**Prompt**
Among the entries, find each line that includes the string "agent" and list it.

**Data provided**
☆ ☆ ☆ ☆ ☆ ☆ ☆

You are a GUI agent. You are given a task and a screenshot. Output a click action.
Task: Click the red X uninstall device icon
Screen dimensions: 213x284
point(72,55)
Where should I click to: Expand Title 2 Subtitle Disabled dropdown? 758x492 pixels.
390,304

☆ ☆ ☆ ☆ ☆ ☆ ☆

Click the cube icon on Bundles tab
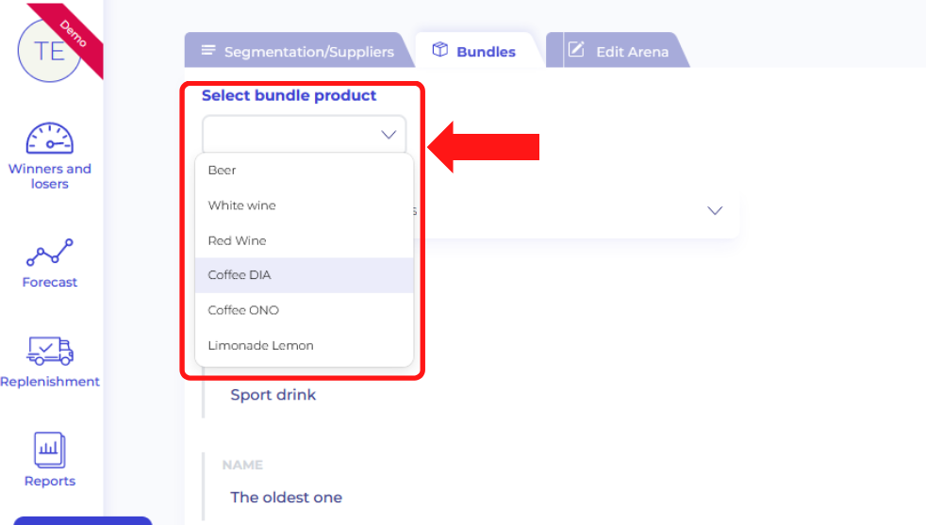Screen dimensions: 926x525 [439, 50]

☆ ☆ ☆ ☆ ☆ ☆ ☆

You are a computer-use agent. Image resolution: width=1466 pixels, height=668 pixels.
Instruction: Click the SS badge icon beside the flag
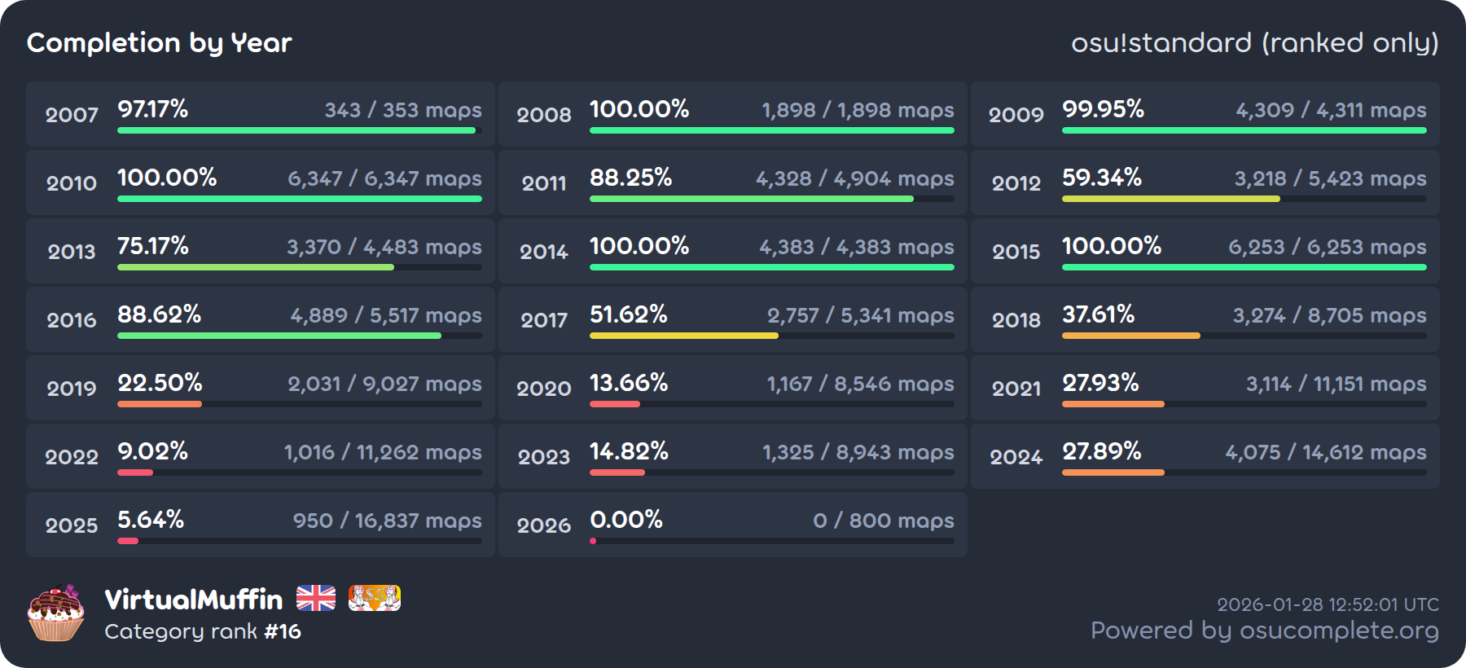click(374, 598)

☆ ☆ ☆ ☆ ☆ ☆ ☆

**Expected answer**
You are a GUI agent. You are given a task and a screenshot. Output a click action.
You are a computer-use agent. Image resolution: width=1466 pixels, height=668 pixels.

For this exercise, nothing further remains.